──────── Quoted passage
News Coverage
EPA proposes new drinking water rules but no new regulations for contaminants
Published July 14, 2003
The Environmental Protection Agency has proposed new rules to safeguard drinking water from byproducts formed during chemical disinfection and a parasite spread by human and animal waste.
EPA officials also decided against adding more contaminants to the list of about 90 that the government already regulates in drinking water. The agency concluded that for nine of 60 unregulated contaminants there was no need to create new drinking water standards. The other 51 contaminants are still being studied.
Environmentalists raised concerns Tuesday that perchlorate, a toxic part of solid rocket fuel that has contaminated water supplies in at least 22 states, wasn't among the contaminants whose studies were completed first. EPA is required by Congress only to study at least five unregulated contaminants every five years.
At that rate, according to water experts at the Natural Resources Defense Council, EPA probably will not issue any new enforceable standards for perchlorate - or any other of the unregulated contaminants - until at least 2010.
"Which essentially would mean a generation of children and adults that would continue to be exposed to high levels of many of these contaminants," NRDC senior attorney Erik Olson said.
But the agency is trying to move quickly on perchlorate, said Ephraim King, who directs the EPA Office of Water's standards and risk management division, which oversees the contaminant studies.
"We are doing studies on perchlorate, we care tremendously and we're moving as fast as we can," he said. "We can't start the formal rule-making process until all the data is on the table."
One of the EPA rules proposed Friday would require communities to improve their water treatment plants' ability to monitor for and protect against cryptosporidium, a waterborne parasite that killed 100 people in Milwaukee in 1993 but is most common in developing countries.
Water systems would also be required to use better filters or create buffer strips to protect watersheds. Annually, EPA estimates, that would add up to $1.68 to the average household's yearly water bills.
To guard against disinfection byproducts, which form when organic matter reacts with chorine and other disinfectants added to reduce microbes, EPA would require water treatment systems to monitor and document where the highest concentrations are in their pipelines.
Both rules would take effect by mid-2004.
NRDC criticized the byproducts rule proposal because it would allow states to make case-by-case decisions using only EPA guidance about whether to require more action.
────────────────
──────── Study material
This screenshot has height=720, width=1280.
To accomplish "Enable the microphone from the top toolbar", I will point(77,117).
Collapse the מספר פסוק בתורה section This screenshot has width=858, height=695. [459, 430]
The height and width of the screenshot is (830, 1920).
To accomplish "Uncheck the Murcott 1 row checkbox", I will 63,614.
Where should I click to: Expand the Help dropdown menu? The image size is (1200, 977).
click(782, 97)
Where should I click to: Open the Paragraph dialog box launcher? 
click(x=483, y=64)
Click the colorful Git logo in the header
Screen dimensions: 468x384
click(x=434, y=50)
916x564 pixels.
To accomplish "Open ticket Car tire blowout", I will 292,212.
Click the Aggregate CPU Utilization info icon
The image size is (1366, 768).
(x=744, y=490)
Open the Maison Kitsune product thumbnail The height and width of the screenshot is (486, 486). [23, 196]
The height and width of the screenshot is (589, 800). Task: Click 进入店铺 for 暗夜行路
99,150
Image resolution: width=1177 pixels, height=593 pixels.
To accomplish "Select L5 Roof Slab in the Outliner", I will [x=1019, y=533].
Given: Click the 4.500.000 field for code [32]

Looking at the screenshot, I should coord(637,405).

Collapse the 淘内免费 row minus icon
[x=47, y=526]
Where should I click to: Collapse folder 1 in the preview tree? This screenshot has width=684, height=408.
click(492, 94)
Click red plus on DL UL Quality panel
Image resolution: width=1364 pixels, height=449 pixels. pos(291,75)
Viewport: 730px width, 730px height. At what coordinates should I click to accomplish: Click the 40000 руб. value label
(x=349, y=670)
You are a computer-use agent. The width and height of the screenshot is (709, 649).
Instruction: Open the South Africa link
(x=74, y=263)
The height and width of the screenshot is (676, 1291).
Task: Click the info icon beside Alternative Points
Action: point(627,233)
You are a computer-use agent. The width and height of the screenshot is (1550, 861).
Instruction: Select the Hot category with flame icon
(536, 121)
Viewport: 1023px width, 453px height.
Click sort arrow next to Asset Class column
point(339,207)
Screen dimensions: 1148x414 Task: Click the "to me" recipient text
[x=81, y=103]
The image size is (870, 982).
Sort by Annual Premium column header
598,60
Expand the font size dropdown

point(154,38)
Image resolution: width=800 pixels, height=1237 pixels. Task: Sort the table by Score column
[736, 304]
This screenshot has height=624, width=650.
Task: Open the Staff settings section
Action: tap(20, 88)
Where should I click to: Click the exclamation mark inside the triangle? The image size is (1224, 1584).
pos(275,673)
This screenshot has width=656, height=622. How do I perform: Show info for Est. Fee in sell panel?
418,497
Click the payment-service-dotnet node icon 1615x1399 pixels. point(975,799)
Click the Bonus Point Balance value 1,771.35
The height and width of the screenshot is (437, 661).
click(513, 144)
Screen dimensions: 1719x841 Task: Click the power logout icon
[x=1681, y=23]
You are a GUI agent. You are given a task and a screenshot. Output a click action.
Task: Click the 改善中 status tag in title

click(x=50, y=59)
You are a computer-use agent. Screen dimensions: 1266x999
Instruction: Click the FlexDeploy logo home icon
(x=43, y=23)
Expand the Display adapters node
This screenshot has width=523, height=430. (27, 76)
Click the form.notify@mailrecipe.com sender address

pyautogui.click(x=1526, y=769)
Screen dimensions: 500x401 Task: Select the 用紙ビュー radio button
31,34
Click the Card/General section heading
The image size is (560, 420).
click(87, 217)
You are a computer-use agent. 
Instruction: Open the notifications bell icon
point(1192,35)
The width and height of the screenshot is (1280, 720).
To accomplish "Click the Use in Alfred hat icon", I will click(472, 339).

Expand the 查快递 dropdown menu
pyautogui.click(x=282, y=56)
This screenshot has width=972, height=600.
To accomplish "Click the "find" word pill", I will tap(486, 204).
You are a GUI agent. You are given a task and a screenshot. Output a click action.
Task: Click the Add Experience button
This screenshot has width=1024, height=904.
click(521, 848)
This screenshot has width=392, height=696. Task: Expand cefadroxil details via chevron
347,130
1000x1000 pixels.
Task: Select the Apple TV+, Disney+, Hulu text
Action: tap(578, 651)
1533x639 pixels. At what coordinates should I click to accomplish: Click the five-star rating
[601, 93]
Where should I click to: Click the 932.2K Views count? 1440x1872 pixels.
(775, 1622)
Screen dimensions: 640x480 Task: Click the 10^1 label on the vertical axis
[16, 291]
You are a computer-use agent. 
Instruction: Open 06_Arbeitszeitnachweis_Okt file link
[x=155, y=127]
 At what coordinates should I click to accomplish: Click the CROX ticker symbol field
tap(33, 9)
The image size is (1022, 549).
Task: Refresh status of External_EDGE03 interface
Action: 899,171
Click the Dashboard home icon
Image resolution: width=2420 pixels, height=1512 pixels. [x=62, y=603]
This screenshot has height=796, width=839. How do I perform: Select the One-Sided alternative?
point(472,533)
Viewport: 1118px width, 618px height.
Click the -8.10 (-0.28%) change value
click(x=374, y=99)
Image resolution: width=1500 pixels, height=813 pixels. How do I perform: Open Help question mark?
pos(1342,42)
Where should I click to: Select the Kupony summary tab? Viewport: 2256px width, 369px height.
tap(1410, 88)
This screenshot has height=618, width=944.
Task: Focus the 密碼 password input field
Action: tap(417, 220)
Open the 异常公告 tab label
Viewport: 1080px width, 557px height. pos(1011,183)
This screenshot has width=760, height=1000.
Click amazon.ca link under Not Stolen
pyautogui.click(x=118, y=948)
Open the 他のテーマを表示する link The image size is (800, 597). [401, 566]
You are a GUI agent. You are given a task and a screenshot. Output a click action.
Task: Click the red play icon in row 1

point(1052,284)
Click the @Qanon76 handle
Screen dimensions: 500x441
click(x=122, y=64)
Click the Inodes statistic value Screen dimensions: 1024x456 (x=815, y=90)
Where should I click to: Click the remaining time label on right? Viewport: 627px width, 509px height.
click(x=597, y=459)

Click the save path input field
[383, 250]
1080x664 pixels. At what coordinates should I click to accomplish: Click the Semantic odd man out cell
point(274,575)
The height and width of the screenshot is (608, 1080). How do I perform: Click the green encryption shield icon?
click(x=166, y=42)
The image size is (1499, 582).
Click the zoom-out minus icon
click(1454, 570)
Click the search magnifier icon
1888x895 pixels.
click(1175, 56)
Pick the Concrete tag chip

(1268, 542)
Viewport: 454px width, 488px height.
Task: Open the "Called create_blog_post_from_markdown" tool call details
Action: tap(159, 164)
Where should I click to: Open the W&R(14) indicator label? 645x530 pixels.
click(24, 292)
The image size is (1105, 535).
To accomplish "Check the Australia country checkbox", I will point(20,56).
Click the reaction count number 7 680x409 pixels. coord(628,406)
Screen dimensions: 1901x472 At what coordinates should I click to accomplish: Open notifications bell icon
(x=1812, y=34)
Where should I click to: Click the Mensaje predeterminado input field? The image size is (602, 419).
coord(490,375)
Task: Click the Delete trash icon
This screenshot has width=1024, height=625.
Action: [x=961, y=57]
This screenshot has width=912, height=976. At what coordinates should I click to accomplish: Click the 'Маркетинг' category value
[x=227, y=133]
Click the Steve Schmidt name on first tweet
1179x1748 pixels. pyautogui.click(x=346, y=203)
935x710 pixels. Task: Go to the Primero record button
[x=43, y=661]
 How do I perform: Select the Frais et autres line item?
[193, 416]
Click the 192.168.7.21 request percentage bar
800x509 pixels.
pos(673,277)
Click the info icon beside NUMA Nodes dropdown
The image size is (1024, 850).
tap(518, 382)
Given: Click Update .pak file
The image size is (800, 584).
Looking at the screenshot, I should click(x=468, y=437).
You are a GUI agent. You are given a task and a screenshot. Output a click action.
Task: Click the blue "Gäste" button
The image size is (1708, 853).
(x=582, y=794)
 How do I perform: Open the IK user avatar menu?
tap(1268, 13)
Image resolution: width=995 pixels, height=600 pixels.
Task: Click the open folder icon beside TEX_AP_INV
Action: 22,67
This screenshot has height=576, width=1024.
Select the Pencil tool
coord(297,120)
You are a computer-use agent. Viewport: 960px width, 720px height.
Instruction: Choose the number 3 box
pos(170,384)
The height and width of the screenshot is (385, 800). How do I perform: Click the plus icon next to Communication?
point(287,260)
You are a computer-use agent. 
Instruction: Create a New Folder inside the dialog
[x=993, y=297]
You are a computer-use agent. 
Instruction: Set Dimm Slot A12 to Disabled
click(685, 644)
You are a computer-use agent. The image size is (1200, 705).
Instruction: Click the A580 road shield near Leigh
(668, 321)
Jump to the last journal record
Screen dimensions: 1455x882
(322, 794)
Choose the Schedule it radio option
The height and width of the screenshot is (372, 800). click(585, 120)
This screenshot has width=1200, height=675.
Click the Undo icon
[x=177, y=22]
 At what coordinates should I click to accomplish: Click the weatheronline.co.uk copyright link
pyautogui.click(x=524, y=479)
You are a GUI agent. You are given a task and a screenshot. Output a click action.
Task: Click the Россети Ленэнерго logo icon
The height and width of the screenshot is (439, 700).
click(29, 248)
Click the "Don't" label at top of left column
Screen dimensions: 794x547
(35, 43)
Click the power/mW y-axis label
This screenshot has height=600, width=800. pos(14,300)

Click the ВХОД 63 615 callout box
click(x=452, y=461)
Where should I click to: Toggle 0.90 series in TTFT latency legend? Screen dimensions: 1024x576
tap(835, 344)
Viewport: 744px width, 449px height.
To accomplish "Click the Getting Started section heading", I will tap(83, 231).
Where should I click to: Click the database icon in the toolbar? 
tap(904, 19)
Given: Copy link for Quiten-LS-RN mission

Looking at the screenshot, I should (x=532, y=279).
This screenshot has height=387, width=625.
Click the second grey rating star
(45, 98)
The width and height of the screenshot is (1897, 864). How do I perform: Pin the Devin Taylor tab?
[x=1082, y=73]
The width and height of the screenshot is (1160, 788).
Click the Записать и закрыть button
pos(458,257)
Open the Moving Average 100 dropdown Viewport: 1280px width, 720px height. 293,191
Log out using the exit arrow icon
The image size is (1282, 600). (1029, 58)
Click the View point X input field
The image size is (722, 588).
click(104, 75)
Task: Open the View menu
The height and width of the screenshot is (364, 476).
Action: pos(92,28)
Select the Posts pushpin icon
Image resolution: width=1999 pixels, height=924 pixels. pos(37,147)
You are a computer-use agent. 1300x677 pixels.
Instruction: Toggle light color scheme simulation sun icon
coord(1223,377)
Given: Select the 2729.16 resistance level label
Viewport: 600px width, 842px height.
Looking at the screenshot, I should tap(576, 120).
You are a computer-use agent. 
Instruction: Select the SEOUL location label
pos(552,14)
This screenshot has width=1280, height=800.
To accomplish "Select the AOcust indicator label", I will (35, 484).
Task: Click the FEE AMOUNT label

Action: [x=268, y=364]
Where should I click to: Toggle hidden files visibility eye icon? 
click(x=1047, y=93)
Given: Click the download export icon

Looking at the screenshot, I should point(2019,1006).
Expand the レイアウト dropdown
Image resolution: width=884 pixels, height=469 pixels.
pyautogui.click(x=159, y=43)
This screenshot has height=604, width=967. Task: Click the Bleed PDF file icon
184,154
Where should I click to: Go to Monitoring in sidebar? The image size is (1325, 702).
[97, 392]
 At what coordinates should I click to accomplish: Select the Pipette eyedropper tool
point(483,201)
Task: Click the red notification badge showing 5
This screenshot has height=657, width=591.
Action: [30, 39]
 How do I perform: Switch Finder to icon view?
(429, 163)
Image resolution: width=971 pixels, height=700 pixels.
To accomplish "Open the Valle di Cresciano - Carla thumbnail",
────────────────
> [Work order] Extract the passage of the drinking water article from "One of the EPA" to "in developing countries.". The records are unrelated to the drinking water article.

> [Written response]
One of the EPA rules proposed Friday would require communities to improve their water treatment plants' ability to monitor for and protect against cryptosporidium, a waterborne parasite that killed 100 people in Milwaukee in 1993 but is most common in developing countries.